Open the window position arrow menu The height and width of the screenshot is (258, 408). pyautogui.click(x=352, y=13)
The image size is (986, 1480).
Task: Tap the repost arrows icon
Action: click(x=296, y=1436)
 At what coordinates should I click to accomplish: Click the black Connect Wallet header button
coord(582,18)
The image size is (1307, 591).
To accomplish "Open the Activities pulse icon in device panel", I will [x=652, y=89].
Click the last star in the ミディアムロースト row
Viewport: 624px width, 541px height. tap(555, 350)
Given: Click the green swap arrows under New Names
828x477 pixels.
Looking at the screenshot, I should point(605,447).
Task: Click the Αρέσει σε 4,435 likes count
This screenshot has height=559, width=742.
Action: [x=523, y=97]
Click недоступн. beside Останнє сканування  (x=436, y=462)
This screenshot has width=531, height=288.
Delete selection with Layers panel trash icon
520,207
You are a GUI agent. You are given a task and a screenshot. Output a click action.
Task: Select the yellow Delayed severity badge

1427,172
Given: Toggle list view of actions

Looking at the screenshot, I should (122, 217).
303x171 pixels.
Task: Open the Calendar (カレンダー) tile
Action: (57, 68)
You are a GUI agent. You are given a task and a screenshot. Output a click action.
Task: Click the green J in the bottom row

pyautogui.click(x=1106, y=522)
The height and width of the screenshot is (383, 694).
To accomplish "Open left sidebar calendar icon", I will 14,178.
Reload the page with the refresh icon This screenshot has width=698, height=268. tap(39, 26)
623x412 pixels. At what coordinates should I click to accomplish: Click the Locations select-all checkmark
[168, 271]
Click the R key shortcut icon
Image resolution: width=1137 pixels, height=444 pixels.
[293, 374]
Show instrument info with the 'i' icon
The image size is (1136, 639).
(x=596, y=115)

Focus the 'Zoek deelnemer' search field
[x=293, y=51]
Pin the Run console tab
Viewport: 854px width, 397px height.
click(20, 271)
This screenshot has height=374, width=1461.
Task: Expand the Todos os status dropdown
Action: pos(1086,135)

____

### YOUR GOAL:
Wherever the string "will" appears in the records, copy the whole line.

### SOLUTION BELOW:
To accomplish "Open the Activities pulse icon in device panel", I will [x=652, y=89].
To accomplish "Open left sidebar calendar icon", I will 14,178.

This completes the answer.